From mboxrd@z Thu Jan  1 00:00:00 1970
Return-Path: <linux-kernel-owner@vger.kernel.org>
Received: (majordomo@vger.kernel.org) by vger.kernel.org via listexpand
	id S1031458Ab0B1HHH (ORCPT <rfc822;w@1wt.eu>);
	Sun, 28 Feb 2010 02:07:07 -0500
Received: from mx2.mail.elte.hu ([157.181.151.9]:36469 "EHLO mx2.mail.elte.hu"
	rhost-flags-OK-OK-OK-OK) by vger.kernel.org with ESMTP
	id S1031421Ab0B1HHE (ORCPT <rfc822;linux-kernel@vger.kernel.org>);
	Sun, 28 Feb 2010 02:07:04 -0500
Date: Sun, 28 Feb 2010 08:06:26 +0100
From: Ingo Molnar <mingo@elte.hu>
To: "Rafael J. Wysocki" <rjw@sisk.pl>
Cc: Stephen Rothwell <sfr@canb.auug.org.au>, mingo@redhat.com, hpa@zytor.com,
       linux-kernel@vger.kernel.org, roland@redhat.com,
       suresh.b.siddha@intel.com, tglx@linutronix.de, hjl.tools@gmail.com,
       Andrew Morton <akpm@linux-foundation.org>,
       Linus <torvalds@linux-foundation.org>
Subject: Re: linux-next requirements
Message-ID: <20100228070626.GA30750@elte.hu>
References: <20100211195614.886724710@sbs-t61.sc.intel.com>
 <201002271323.14402.rjw@sisk.pl>
 <20100227124710.GA21164@elte.hu>
 <201002272007.43042.rjw@sisk.pl>
MIME-Version: 1.0
Content-Type: text/plain; charset=us-ascii
Content-Disposition: inline
In-Reply-To: <201002272007.43042.rjw@sisk.pl>
User-Agent: Mutt/1.5.20 (2009-08-17)
X-ELTE-SpamScore: 0.0
X-ELTE-SpamLevel: 
X-ELTE-SpamCheck: no
X-ELTE-SpamVersion: ELTE 2.0 
X-ELTE-SpamCheck-Details: score=0.0 required=5.9 tests=none autolearn=no SpamAssassin version=3.2.5
	_SUMMARY_
Sender: linux-kernel-owner@vger.kernel.org
List-ID: <linux-kernel.vger.kernel.org>
X-Mailing-List: linux-kernel@vger.kernel.org


* Rafael J. Wysocki <rjw@sisk.pl> wrote:

> On Saturday 27 February 2010, Ingo Molnar wrote:
> > 
> > * Rafael J. Wysocki <rjw@sisk.pl> wrote:
> > 
> > > > > Lets see.  Over the last 60 days, I have reported 37 build errors.  Of 
> > > > > these, 16 were reported against x86, 14 against ppc, 7 against other 
> > > > > archs.
> > > > 
> > > > So only 43% of them were even relevant on the platform that 95+% of the 
> > > > Linux testers use? Seems to support the points i made.
> > > 
> > > Well, I hope you don't mean that because the majority of bug reporters (vs 
> > > testers, the number of whom is unknown to me at least) use x86, we are free 
> > > to break the other architectures. ;-)
> > 
> > It means exactly that: just like we 'can' break compilation with gcc296, 
> > ancient versions of binutils, odd bootloaders, can break the boot via odd 
> > hardware, etc. When someone uses that architectures then the 'easy' 
> > bugfixes will actually flow in very quickly and without much fuss
> 
> Then I don't understand what the problem with getting them in at the 
> linux-next stage is.  They are necessary anyway, so we'll need to add them 
> sooner or later and IMO the sooner the better.

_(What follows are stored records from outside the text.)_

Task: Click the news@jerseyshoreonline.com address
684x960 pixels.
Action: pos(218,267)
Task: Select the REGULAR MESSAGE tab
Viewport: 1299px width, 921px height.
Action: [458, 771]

The problem is the dynamics and resulting (non-)cleanliness of code. We have 
architectures that have been conceptually broken for 5 years or more, but 
still those problems get blamed on the last change that 'causes' the breakage: 
the core kernel and the developers who try to make a difference.

I think your perspective and your opinion is correct, while my perspective is 
real and correct as well - there's no contradiction really. Let me try to 
explain how i see it:

You are working in a relatively well-designed piece of code which interfaces 
to the kernel in sane ways - kernel/power/* et al. You might break the 
cross-builds sometimes, but it's not very common, and in those cases it's 
usually your own fault and you are grateful for linux-next to have caught that 
stupidity. (i hope this a fair summary!)

I am not criticising that aspect of linux-next _at all_ - it's useful and 
beneficial - and i'd like to thank Stephen for all his hard work. Other 
aspects of linux-next useful as well: such as the patch conflict mediation 
role.

But as it happens so often, people tend to talk more about the things that are 
not so rosy, not about the things that work well.

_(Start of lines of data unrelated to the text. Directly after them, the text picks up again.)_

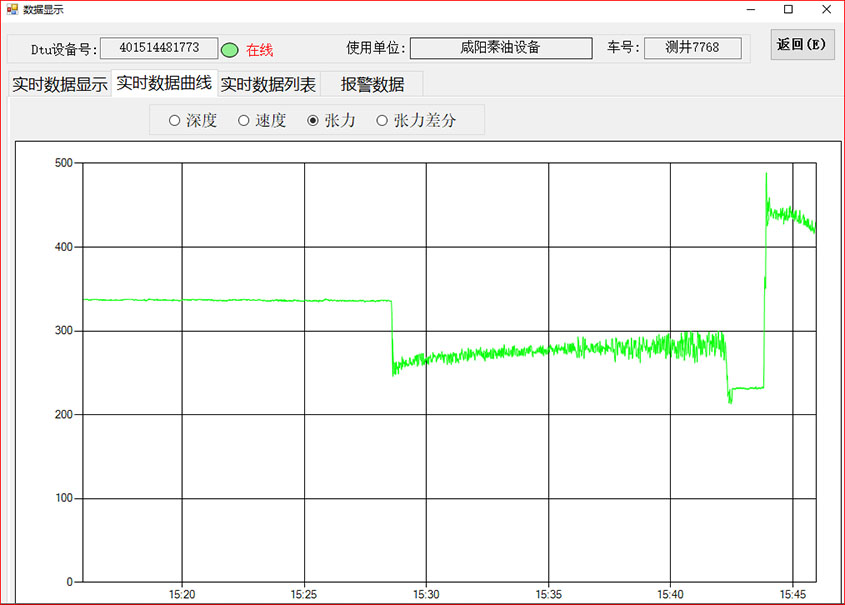Click the 车号 field showing 测井7768
The width and height of the screenshot is (845, 605).
pos(692,48)
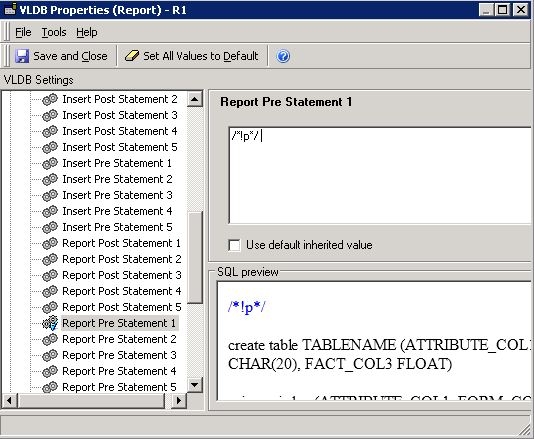The image size is (534, 439).
Task: Click gear icon beside Insert Pre Statement 3
Action: click(50, 195)
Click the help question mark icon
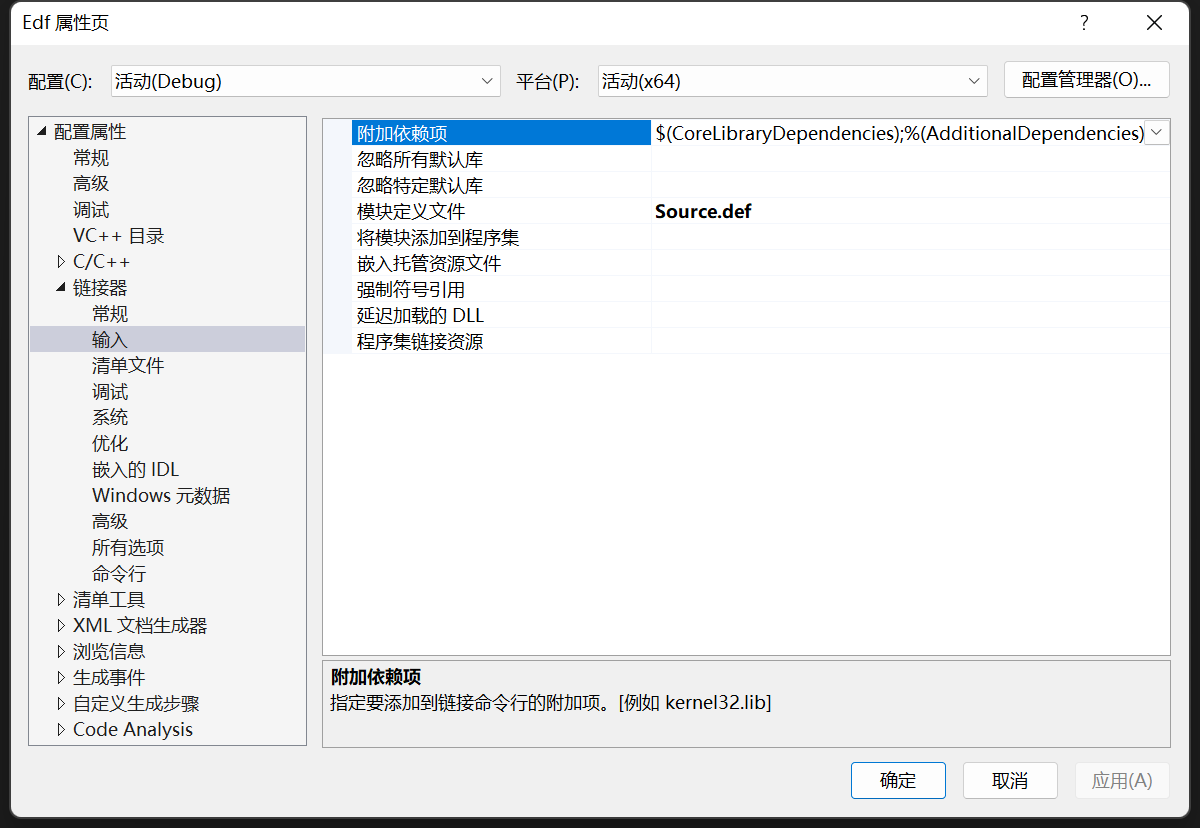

The area i am worried about are new core kernel facilities and their 
development and extension of existing facilities. _Those_ facilities are 
affected by 'many architectures' in a different way from how you experience 
it: often we can do very correct changes to them, which still 'break' on some 
architecture due to _that architecture's conceptual fault_.

Let me give you an example that happened just yesterday. My cross-testing 
found that a change in the tracing infrastructure code broke m32r and parisc.

The breakage:

 /home/mingo/tip/kernel/trace/trace_clock.c:86: error: implicit declaration of function 'raw_local_irq_save'
 /home/mingo/tip/kernel/trace/trace_clock.c:112: error: implicit declaration of function 'raw_local_irq_restore'
 make[3]: *** [kernel/trace/trace_clock.o] Error 1
 make[3]: *** Waiting for unfinished jobs....

Is was 'caused by':

 18b4a4d: oprofile: remove tracing build dependency

In linux-next this would be pinned to commit 18b4a4d, which would have to be 
reverted/fixed.

Where does the _real_ blame lie? Clearly in the M32R and HP/PARISC code: why 
dont they, four years after it has been introduced as a core kernel facility 
in 2006, _still_ not support raw_local_irq_save()?

( A similar situation occured in this very thread a well - before the subject 
  of the thread - so it's a real and present problem. We didnt even get _any_ 
  reaction about that particular breakage from the affected architecture ... )

These situations are magnified by how certain linux-next bugs are reported: 
the 'blame' is put on the new commit that exposes that laggy nature of certain 
architectures. Often the developers even believe this false notion and feel 
guilty for 'having broken' an architecture - often an architecture that has 
not contributed a single core kernel facility _in its whole existence_.

The usual end result is that the path of least resistance is taken: the commit 
is reverted or worked around, while the 'laggy' architecture can continue 
business as usual and cause more similar bugs and hickups in the future ...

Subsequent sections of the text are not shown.